Exercise tasks.
a – Reproduce the stretch of the CASTER paper summary from "Conference: ACL2026" through "general LMM baselines.".
b – Carry on the CASTER paper summary from its last sentence.

Source document.
★ ★ ★ ★ ★

Community-Aware Assessment of Social Textual Engagement and Resonance: A Human-Centric Perspective on User-Generated Content Evaluation¶

Conference: ACL2026
arXiv: 2606.01897
Code: To be confirmed
Area: Multimodal Evaluation / RL Alignment
Keywords: UGC Quality Assessment, Social-CoT, Community Resonance, GRPO, Multimodal Reasoning

TL;DR¶

This paper introduces the CASTER task and CASTER-Bench, proposing MEDEA to simulate community responses via Social-CoT, SFT, and process-supervised Reinforcement Learning (RL) with Social Alignment Reward. MEDEA improves High-Quality F1 to 0.650 and Macro-F1 to 0.749 on CASTER-Bench, significantly outperforming traditional VQA and general LMM baselines.

Background & Motivation¶

Background: Traditional video quality assessment primarily measures clarity, distortion, aesthetics, and technical quality. Recently, LMMs have been applied to UGC quality estimation, yet most treat textual information as static features or utilize generic CoT for logical analysis.

Limitations of Prior Work: "Good content" on real-world UGC platforms is not determined solely by image quality. A video might have mediocre technical specs but gain strong positive feedback through storytelling, emotion, knowledge value, or community culture. Conversely, high-view counts might be driven by clickbait, vulgarity, or engagement bait. Relying only on visual signals or general multimodal reasoning makes it difficult to distinguish "looks good" from "truly resonates positively with the community."

Key Challenge: Platforms must judge intrinsic content quality during early recommendation and moderation stages, where new uploads lack sufficient comments. Models must infer potential community reactions from covers, keyframes, titles, tags, ASR, and metadata. This requires social reasoning similar to "Theory of Mind" rather than simple signal quality regression.

★ ★ ★ ★ ★

Data shown.
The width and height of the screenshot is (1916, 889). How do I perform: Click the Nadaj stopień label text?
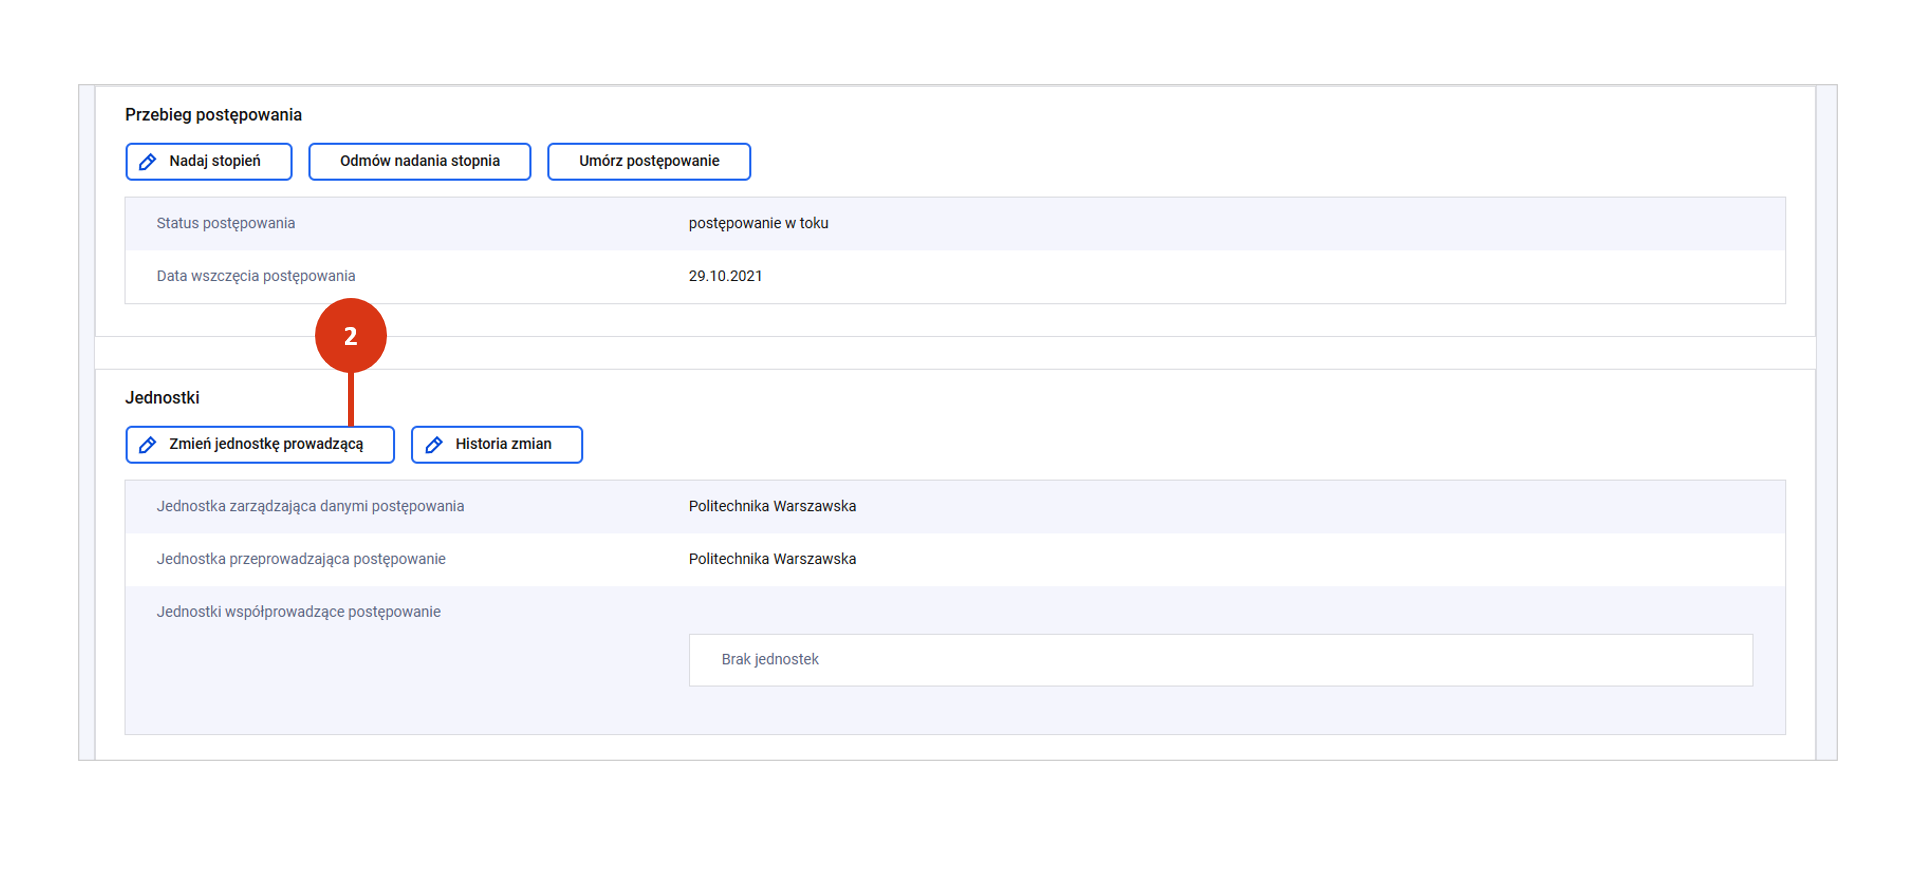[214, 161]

★ ★ ★ ★ ★

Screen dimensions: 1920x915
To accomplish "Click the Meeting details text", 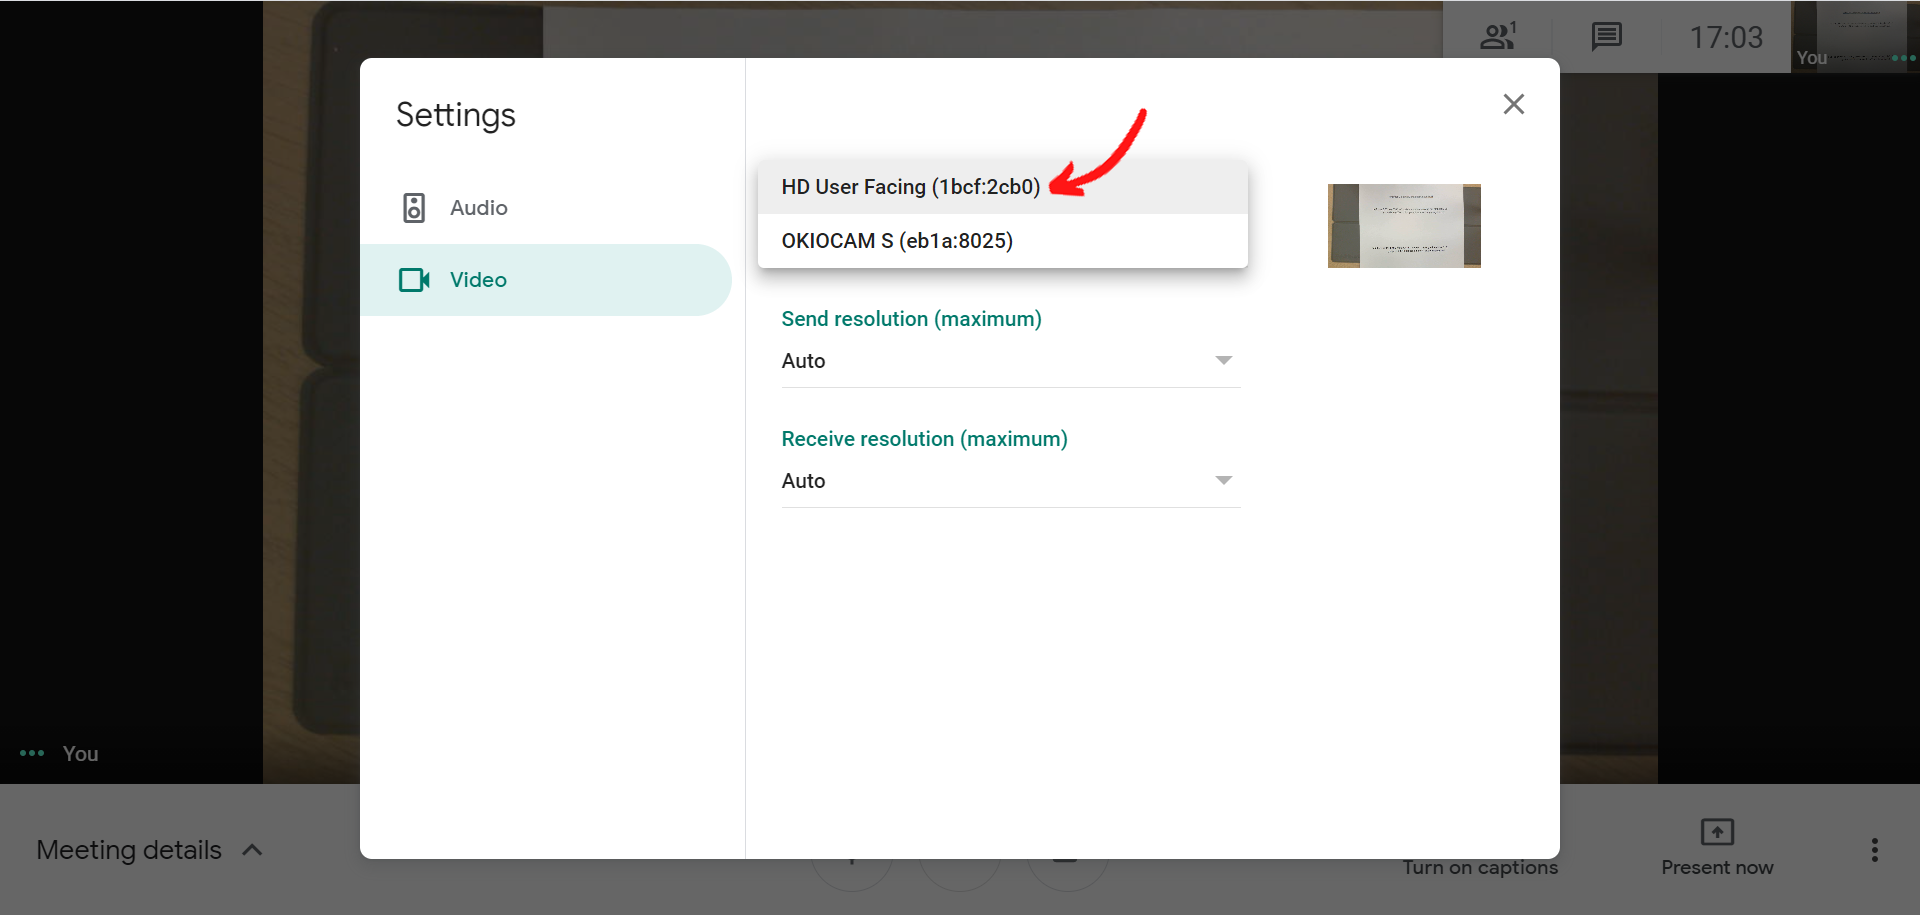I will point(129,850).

★ ★ ★ ★ ★

Answers by item.
a –
Conference: ACL2026
arXiv: 2606.01897
Code: To be confirmed
Area: Multimodal Evaluation / RL Alignment
Keywords: UGC Quality Assessment, Social-CoT, Community Resonance, GRPO, Multimodal Reasoning

TL;DR¶

This paper introduces the CASTER task and CASTER-Bench, proposing MEDEA to simulate community responses via Social-CoT, SFT, and process-supervised Reinforcement Learning (RL) with Social Alignment Reward. MEDEA improves High-Quality F1 to 0.650 and Macro-F1 to 0.749 on CASTER-Bench, significantly outperforming traditional VQA and general LMM baselines.

b –
Goal: The authors propose CASTER, redefining UGC quality assessment as "whether content achieves positive community resonance." To this end, they construct CASTER-Bench and propose MEDEA: first simulating diverse viewer persona Social-CoT, then aggregating these into final high/low quality judgments.

Key Insight: Instead of direct binary classification, the model is required to first generate multiple "community comment-style" empathetic reasoning paths. During training, these paths are constrained by real high-interaction comments and expert labels, allowing the model to learn judgment standards closer to real community perception.

Core Idea: Use Social-CoT to explicitly simulate a "community mind," then align the generated social reasoning paths with real user comments via Social Alignment Reward, shifting UGC quality assessment from image quality judgment to community resonance modeling.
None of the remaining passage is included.